### What you are asked to do
Copy the material from the line with "Screen dimensions: 1148x627" up to and including the line with "Action: (803, 146)", changing "Collapse" to "Expand" and leaving everything else as it is.

## begin Stored data

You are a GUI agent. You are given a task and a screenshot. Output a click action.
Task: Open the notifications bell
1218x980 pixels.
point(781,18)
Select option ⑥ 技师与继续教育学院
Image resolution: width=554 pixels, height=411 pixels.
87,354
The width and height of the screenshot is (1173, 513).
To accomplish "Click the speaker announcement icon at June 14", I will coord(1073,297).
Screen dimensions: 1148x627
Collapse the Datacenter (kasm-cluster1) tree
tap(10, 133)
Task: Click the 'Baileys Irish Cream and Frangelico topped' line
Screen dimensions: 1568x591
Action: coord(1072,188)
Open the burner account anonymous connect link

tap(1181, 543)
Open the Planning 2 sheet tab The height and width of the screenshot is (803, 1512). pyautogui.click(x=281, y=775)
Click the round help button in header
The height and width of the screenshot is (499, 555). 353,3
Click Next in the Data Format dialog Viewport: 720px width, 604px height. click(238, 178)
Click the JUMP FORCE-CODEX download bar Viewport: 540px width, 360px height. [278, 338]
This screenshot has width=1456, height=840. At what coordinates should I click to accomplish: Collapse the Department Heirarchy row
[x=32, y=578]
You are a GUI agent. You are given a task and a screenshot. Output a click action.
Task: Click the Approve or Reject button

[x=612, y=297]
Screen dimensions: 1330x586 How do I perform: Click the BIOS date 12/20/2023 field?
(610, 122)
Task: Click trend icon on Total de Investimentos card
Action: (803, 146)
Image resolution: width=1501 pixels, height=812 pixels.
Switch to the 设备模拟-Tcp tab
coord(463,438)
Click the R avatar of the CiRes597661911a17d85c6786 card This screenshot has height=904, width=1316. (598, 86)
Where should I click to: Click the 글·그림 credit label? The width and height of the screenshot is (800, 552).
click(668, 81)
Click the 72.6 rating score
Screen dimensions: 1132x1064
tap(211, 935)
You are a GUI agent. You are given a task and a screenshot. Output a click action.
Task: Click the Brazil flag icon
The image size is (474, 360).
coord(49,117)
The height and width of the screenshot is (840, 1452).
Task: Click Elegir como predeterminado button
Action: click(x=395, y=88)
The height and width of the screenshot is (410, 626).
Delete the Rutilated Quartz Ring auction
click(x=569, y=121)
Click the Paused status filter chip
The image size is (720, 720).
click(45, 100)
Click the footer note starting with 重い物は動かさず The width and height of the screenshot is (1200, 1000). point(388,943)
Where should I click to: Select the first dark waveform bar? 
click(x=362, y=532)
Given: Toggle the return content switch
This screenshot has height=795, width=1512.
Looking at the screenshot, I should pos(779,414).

## end Stored data

### Response
Screen dimensions: 1148x627
Expand the Datacenter (kasm-cluster1) tree
tap(10, 133)
Task: Click the 'Baileys Irish Cream and Frangelico topped' line
Screen dimensions: 1568x591
Action: coord(1072,188)
Open the burner account anonymous connect link

tap(1181, 543)
Open the Planning 2 sheet tab The height and width of the screenshot is (803, 1512). pyautogui.click(x=281, y=775)
Click the round help button in header
The height and width of the screenshot is (499, 555). 353,3
Click Next in the Data Format dialog Viewport: 720px width, 604px height. click(238, 178)
Click the JUMP FORCE-CODEX download bar Viewport: 540px width, 360px height. [278, 338]
This screenshot has width=1456, height=840. At what coordinates should I click to accomplish: Expand the Department Heirarchy row
[x=32, y=578]
You are a GUI agent. You are given a task and a screenshot. Output a click action.
Task: Click the Approve or Reject button

[x=612, y=297]
Screen dimensions: 1330x586 How do I perform: Click the BIOS date 12/20/2023 field?
(610, 122)
Task: Click trend icon on Total de Investimentos card
Action: (803, 146)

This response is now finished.